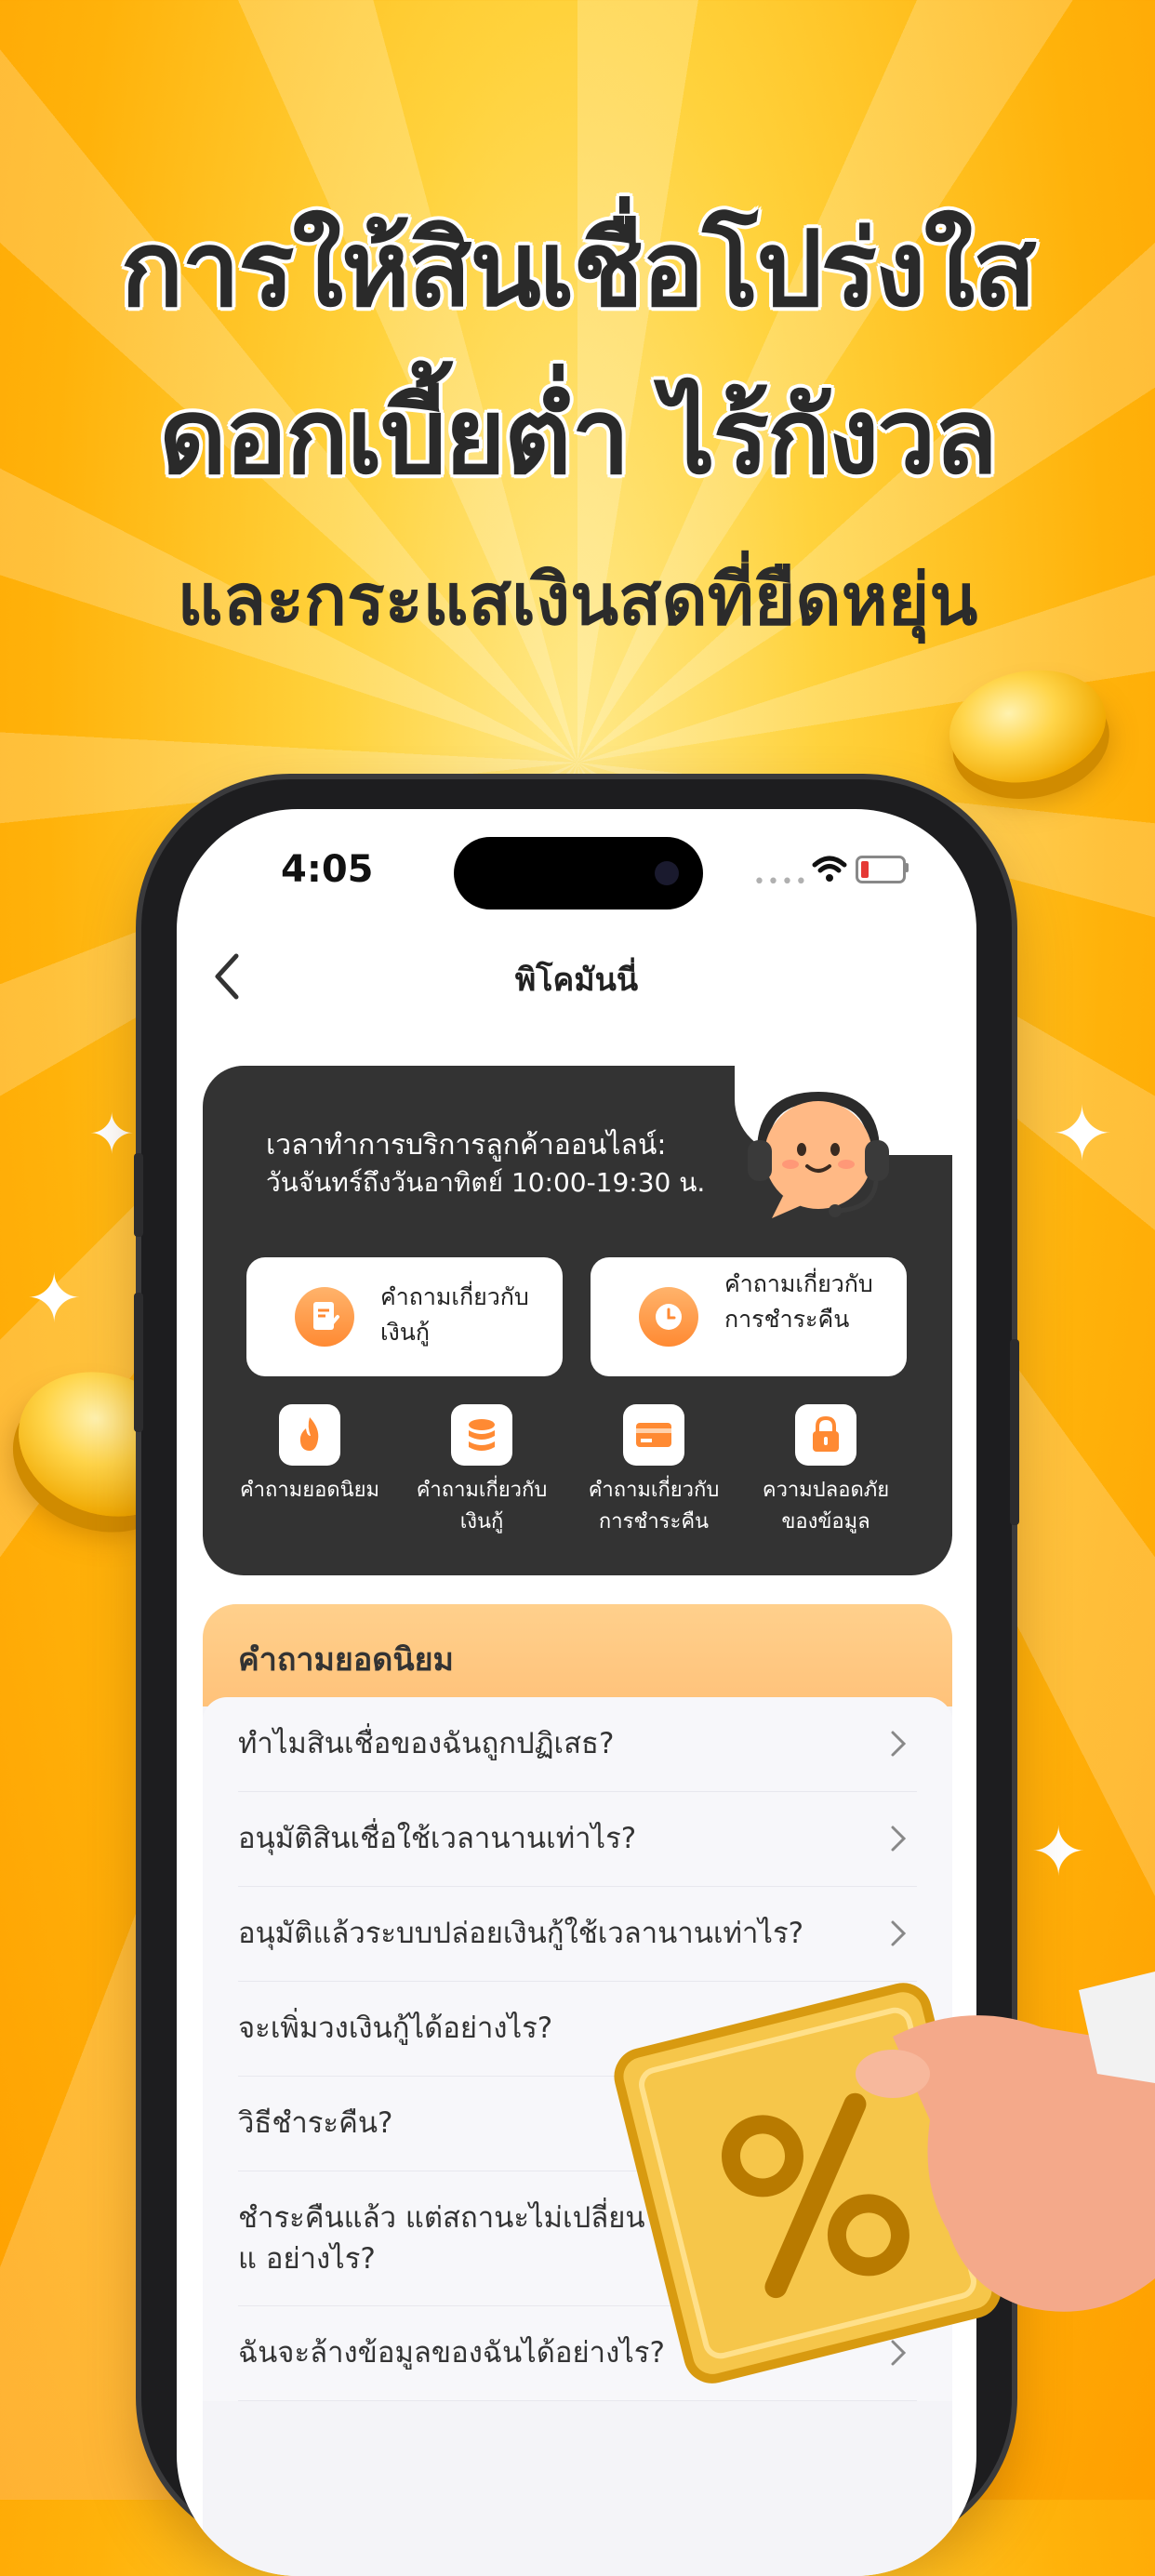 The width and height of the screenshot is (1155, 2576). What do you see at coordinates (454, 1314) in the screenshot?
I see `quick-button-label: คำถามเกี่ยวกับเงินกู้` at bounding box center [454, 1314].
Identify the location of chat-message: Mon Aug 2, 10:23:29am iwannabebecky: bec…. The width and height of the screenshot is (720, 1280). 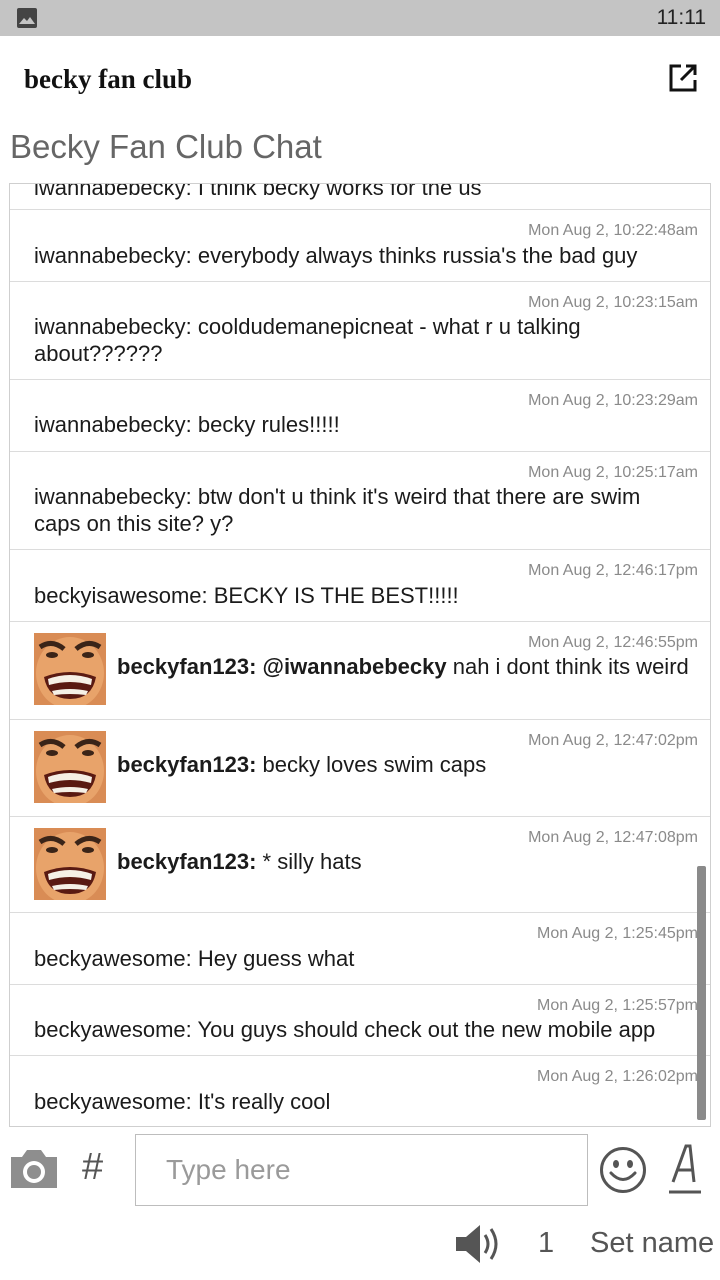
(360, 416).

...

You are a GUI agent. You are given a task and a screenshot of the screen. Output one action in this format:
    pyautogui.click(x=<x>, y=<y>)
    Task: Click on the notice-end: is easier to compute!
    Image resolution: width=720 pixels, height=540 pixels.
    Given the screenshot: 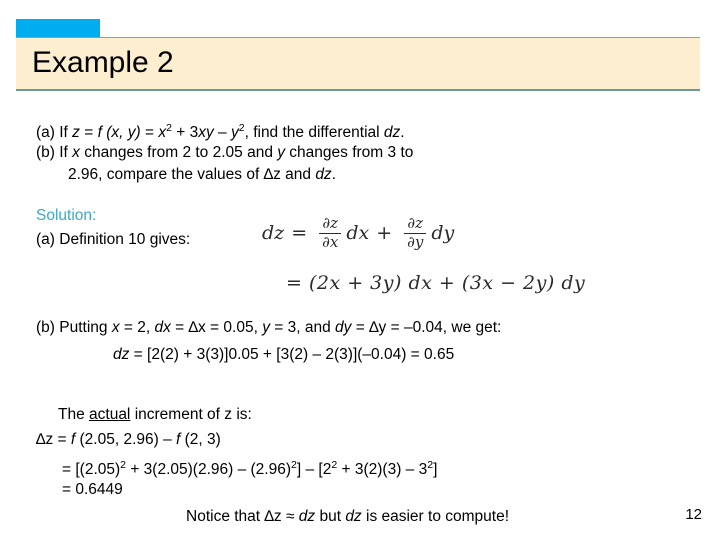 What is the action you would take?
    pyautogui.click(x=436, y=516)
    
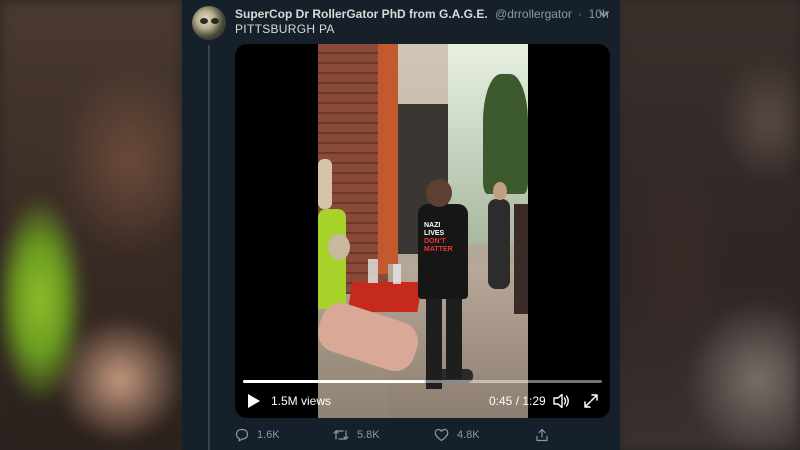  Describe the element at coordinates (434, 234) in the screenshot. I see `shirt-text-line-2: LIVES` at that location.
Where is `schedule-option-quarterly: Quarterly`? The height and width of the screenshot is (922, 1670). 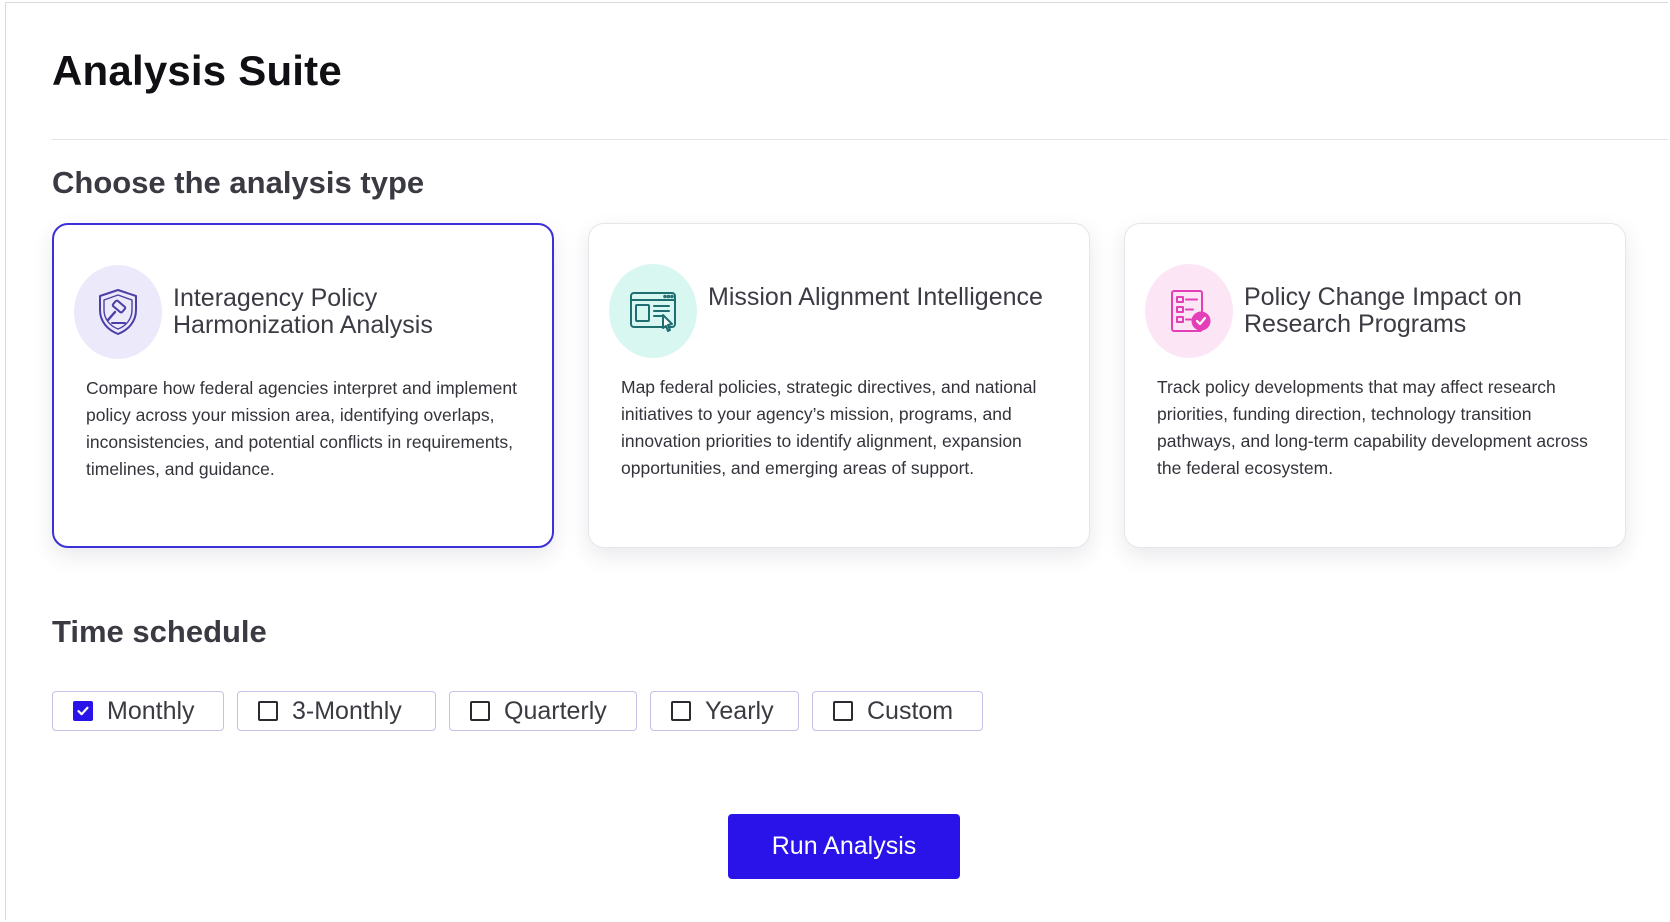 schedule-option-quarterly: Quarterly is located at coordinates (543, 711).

## What this task involves
Render the stretch from the line containing "The width and height of the screenshot is (1155, 2576)." through the line containing "(360, 416)." as a Markdown table with the columns No. and Line, leaving out blank lines and the pictures.

## Task output
| No. | Line |
|---|---|
| 1 |  The width and height of the screenshot is (1155, 2576). What do you see at coordinates (454, 1314) in the screenshot? |
| 2 | I see `quick-button-label: คำถามเกี่ยวกับเงินกู้` at bounding box center [454, 1314]. |
| 3 | Identify the location of chat-message: Mon Aug 2, 10:23:29am iwannabebecky: bec…. The width and height of the screenshot is (720, 1280).  |
| 4 | (360, 416). |